John Hanna, Associated Press
TOPEKA, Kan. — An agreement among Kansas legislators over a proposed $14.1 billion state budget unraveled Friday, postponing big spending decisions for several weeks and possibly creating headaches for agencies and their clients.
The House's Republican leaders wanted to reopen budget talks that had appeared to resolve dozens of differences between their chamber and the Senate over the spending plan for the fiscal year that begins July 1. They said the budget legislation didn't match the deal cut Thursday, particularly when it came to how the state would cover nearly $25 million in unanticipated costs faced by the state's 286 school districts.
Senate negotiators balked, saying the terms of the deal were clear — and reflected in the budget legislation. The House canceled a vote on the compromise, and lawmakers adjourned for their annual spring break, leaving the issues to be resolved after they return April 25 to wrap up business for the year.
The impasse could have tangible consequences. Senators said state courts could have to close extra days and state parks could struggle to find enough workers at the start of tourist season because of shortfalls in fee collections.
"I don't know why in the world they're doing what they're doing," said Sen. John Vratil, a Leawood Republican and one of the negotiators.
The compromise budget plan would have dealt with most of the spending issues facing state government during the next fiscal year. It would have cut overall spending by 4.2 percent, or about $620 million, and leave the state with cash reserves of $523 million at the end of June 2013.

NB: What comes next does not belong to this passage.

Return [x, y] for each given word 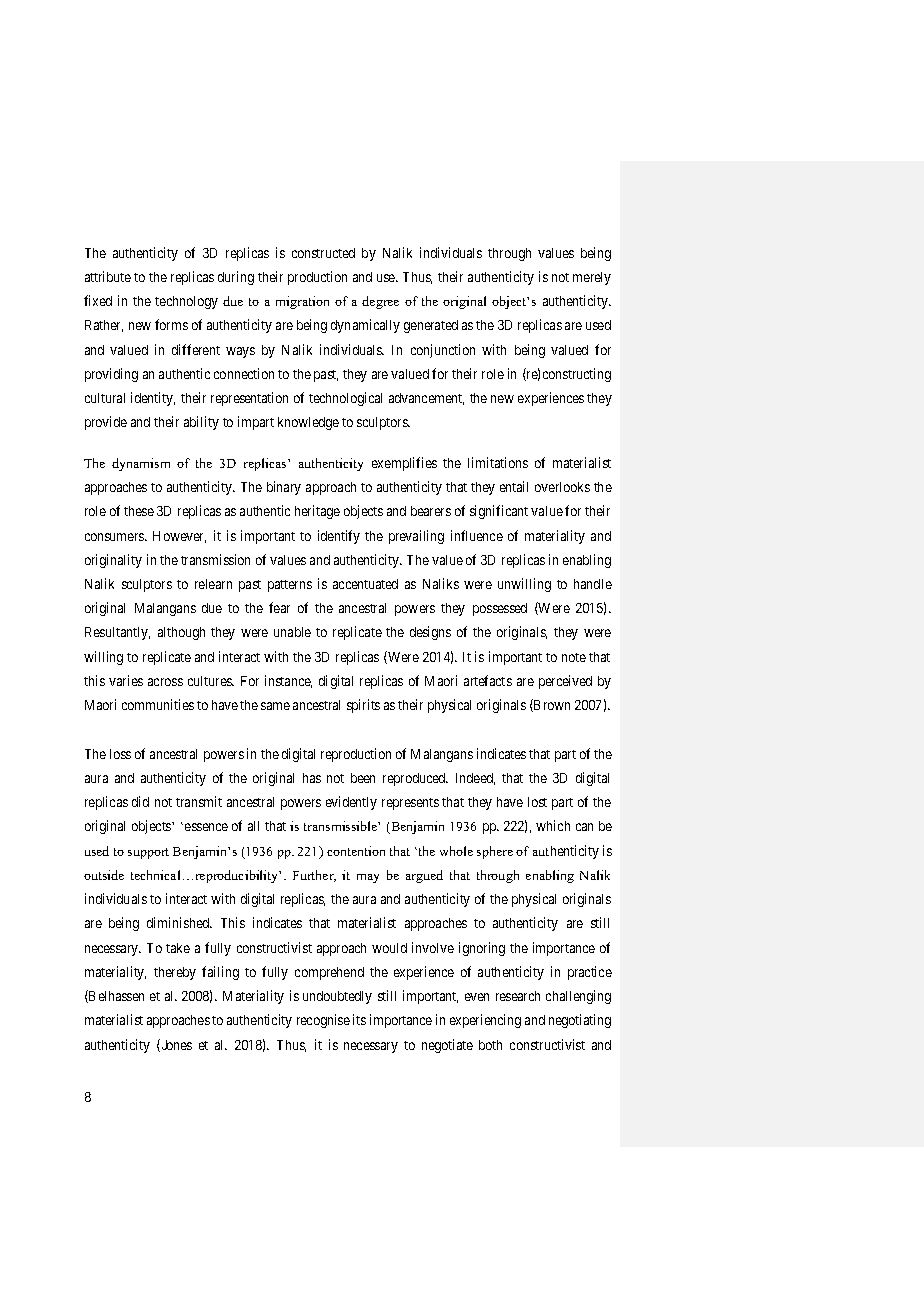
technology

But the bill also contained some supplemental dollars for the current budget.
Senators worried about the court system following a letter last month from Kansas Supreme Court Chief Justice Lawton Nuss, asking for an additional $1.4 million in tax dollars to offset a drop in revenues from case-filing fees. Nuss wrote that if the court didn't get extra tax dollars by the end of March, it would be forced to furlough employees for five days, starting in mid-April.

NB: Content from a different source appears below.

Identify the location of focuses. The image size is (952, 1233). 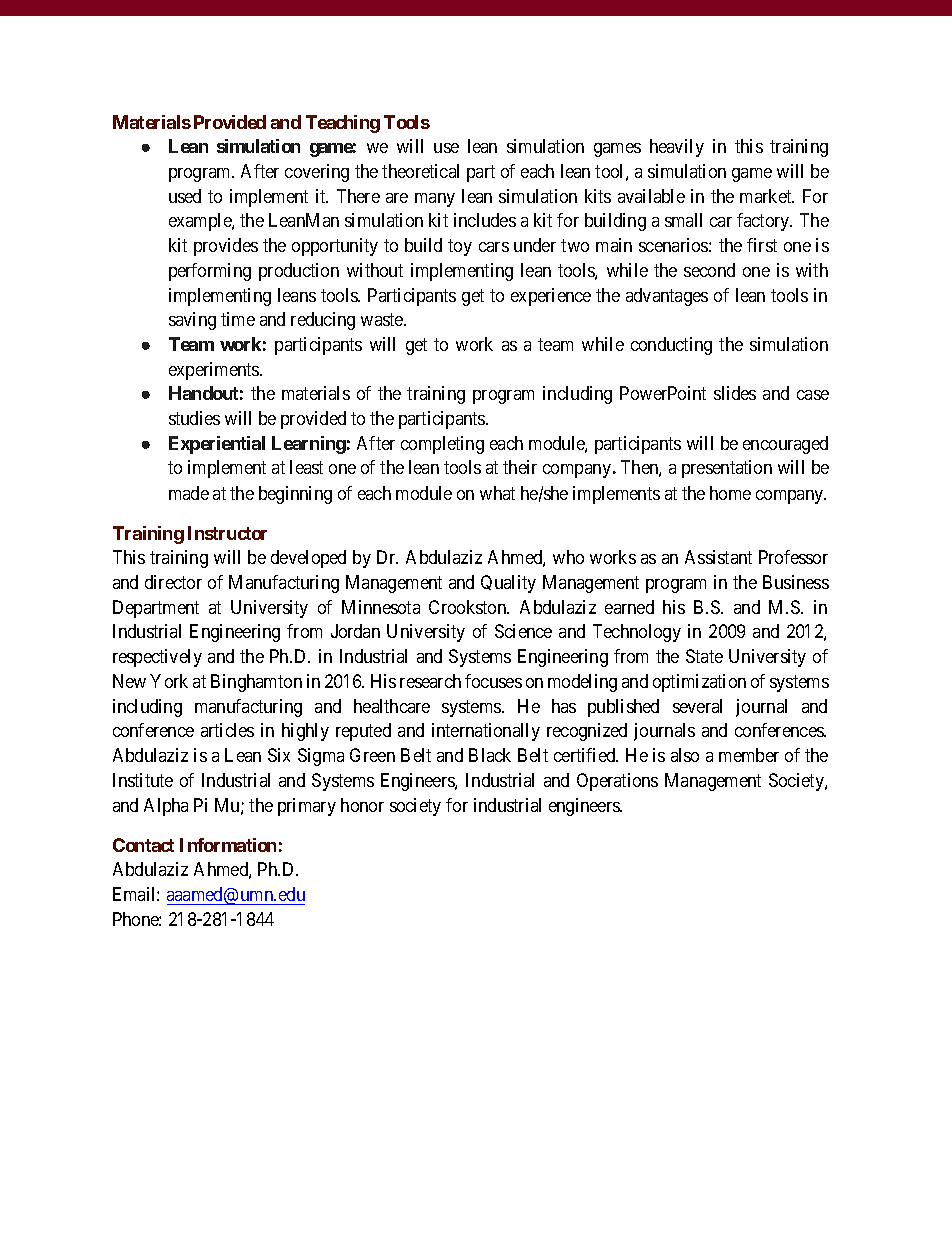
(493, 681).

House GOP leaders were skeptical, saying the court can shift other dollars to personnel costs until lawmakers act.
And top House Republicans said the impasse arose primarily over a significant budget issue that has its own financial ramifications.
Schools face unanticipated costs from higher-than-expected numbers of students and because a greater percentage of students need extra help to keep them from failing. Brownback and the Senate proposed covering those costs; the House didn't object but wanted to shift funds from highway projects.

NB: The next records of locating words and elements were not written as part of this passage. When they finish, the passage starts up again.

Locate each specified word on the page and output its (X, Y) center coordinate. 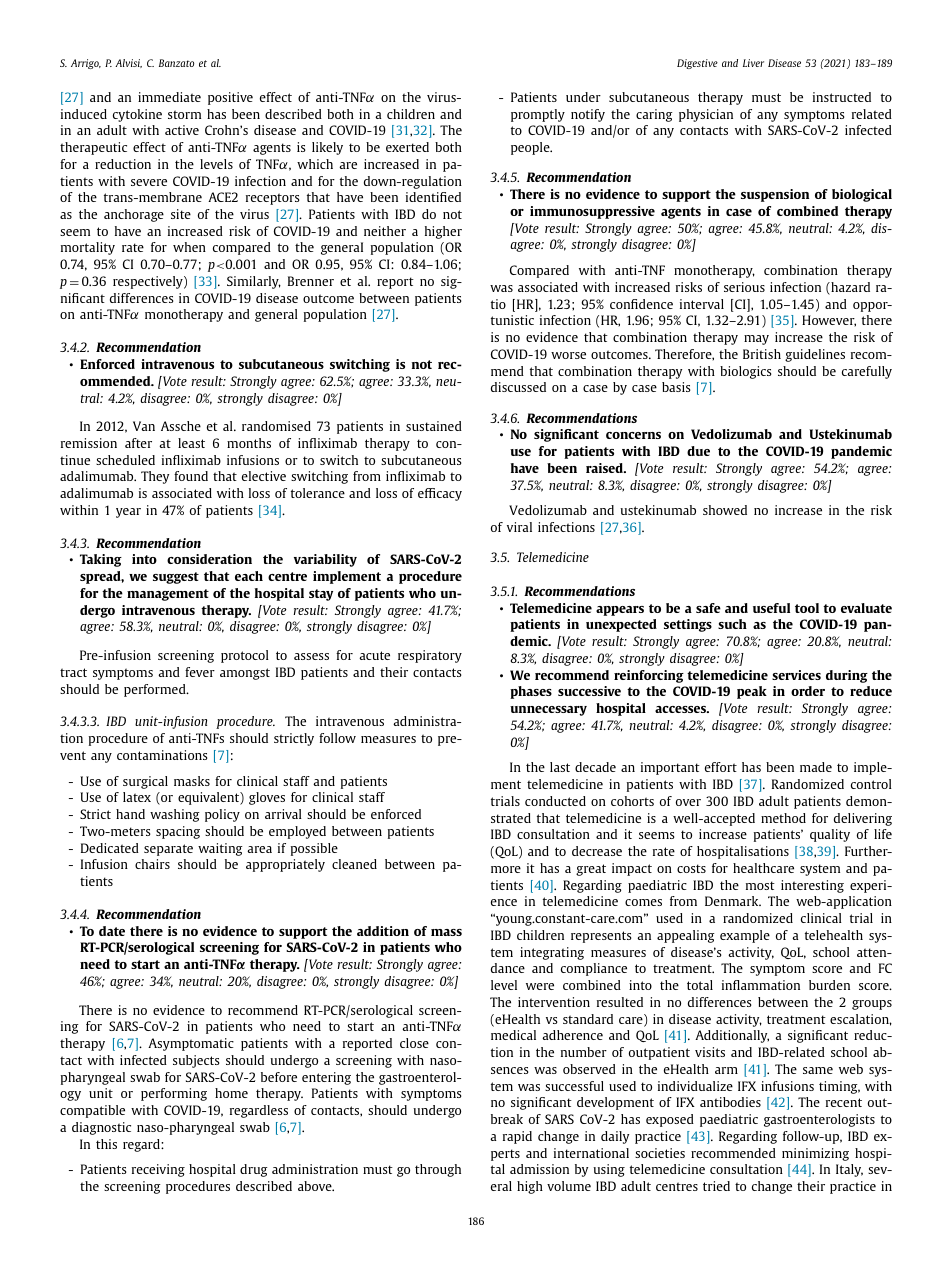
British (762, 354)
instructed (842, 97)
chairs (152, 864)
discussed (518, 387)
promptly (538, 115)
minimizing (815, 1154)
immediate (169, 97)
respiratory (430, 656)
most (760, 885)
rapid (517, 1137)
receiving (158, 1170)
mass (446, 932)
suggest (176, 578)
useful (771, 608)
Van (144, 426)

House Speaker Mike O'Neal, a Hutchinson Republican, said the goal is to help build the state's cash reserves, as a financial cushion — and to create room for tax cuts that will stimulate the economy.
Budget negotiators agreed to postpone a decision on how the costs were covered until after lawmakers' spring break. O'Neal said House members didn't want the $25 million actually appropriated until the funding source was determined — and the budget agreement gave school districts the money.
"This one alone causes them to go back to the drawing board," O'Neal said.
But House Minority Leader Paul Davis, a Lawrence Democrat, suggested that House GOP leaders were looking for "more political leverage" on other issues, an idea O'Neal dismissed.
"I don't believe there is any good reason for the Legislature not to have passed a budget," Davis said.
Budget agreement was the Conference Committee Report on House Sub for SB 294.